A “refinance” refers to the replacement of an existing mortgage(s) with a new home loan. The refinance loan will come with a new interest rate (hopefully lower) and mortgage term. The existing mortgage is effectively paid off by the opening of the new refinance loan, with the old balance being transferred to the new loan.
Think of it this way – you are re-financing your mortgage, meaning you are obtaining new financing for an existing loan. When you obtain new financing, you either go back to your original mortgage lender or shop around with other banks and lenders. Either way, you’re seeking out new financing for one reason or another.
What type of refinance are you looking for?
The simplest type of refinance is called a “rate and term refinance” because the borrower is simply changing the interest rate and term of the loan, and not the loan amount (how does refinancing work?).
Usually, a borrower will consider a rate and term refinance if their current mortgage is an adjustable-rate mortgage and the fixed period is due to expire. Or if mortgage rates have dropped significantly.
An example would be a 3-year ARM. The first three years are fixed, and then the mortgage becomes adjustable, based on the margin and index tied to the loan. At or before this first adjustment, borrowers will look to refinance to avoid the impact of the fully indexed rate, assuming it’s higher than the initial rate.
Look at this example of a rate and term refinance:
Loan type: 3-year ARM
Loan amount: $500,000
Start rate: 5.875%
Fully indexed rate: 7.69%
Most short-term ARMs are hybrids. In the above scenario, the first three years are fixed and the remaining 27 years are adjustable. This may be represented as a 3/27 ARM. After three years, the interest rate adjusts to the sum of the margin and index, and can adjust every six months or annually depending on loan program specifics.

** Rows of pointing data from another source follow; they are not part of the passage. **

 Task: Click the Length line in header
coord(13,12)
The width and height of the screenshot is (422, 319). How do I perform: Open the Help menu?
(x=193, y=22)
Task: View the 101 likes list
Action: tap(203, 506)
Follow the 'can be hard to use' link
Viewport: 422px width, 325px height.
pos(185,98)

Your Mortgage Rate May Rise If You Don’t Refinance
If the borrower doesn’t refinance after three years, their interest rate will jump from 5.875% to 7.69%, using our example from above. There are initial rate caps that may limit the amount the interest rate can actually rise (or fall), but it usually won’t be sufficient to keep the mortgage rate in check.
So most borrowers will likely look to refinance their existing loan with a new loan with a longer fixed period and a lower interest rate. Homeowners have the choice of refinancing their existing loan with their current mortgage lender or shopping rates and loan programs with a new bank or lender.
It is always recommended that you shop around when looking to refinance, as rates, terms, and loan programs can and will vary greatly from lender to lender.
Consider Closing Costs Associated with a Refinance
Although there will be closing costs associated with the new refinance mortgage, the lower interest rate should eventually offset these costs and benefit the borrower in the long run. This is known as the “break-even point of the refinance” – essentially when the closing costs are offset by lower monthly mortgage payments, so subsequent payments save the homeowner money each month.
Think of it this way. If the homeowner stays in their adjustable-rate mortgage at 7.689%, they will pay $3561.01 a month in principal and interest payments. If they choose to refinance into a lower fixed-rate mortgage, say 6.5%, they’ll pay $3160.34 a month in principal and interest payments. That’s a savings of $400.67 a month.
Sure there may be closing costs associated with a refinance, but the savings will cover those costs quickly.
Those monthly savings are exactly why a homeowner would opt to carry out a rate and term refinance. Of course, if they only stayed in the home/mortgage for a year or two, perhaps they wouldn’t recoup the costs associated with the refinance. In that case, it would be a poor decision to refinance. So always do the math and look ahead before agreeing to carry out a refinance.
Why homeowners may choose to refinance their mortgage:
- To obtain a lower mortgage rate
- To fix an adjustable mortgage
- To reduce monthly mortgage payments
- To tap their home equity for cash
- To consolidate combo mortgages
- To consolidate other debt
- To pay off high-interest rate credit cards and other loans
- To remove someone from a loan (ex-spouse)
Tip: Most mortgage lenders will let a borrower take out incidental cash-out (home equity) of the lesser of 2% of the loan amount or $2,000 – $5,000, and still consider it a rate and term refinance. Anything beyond that would probably be considered a cash-out refinance., which is the other popular type of refinance available.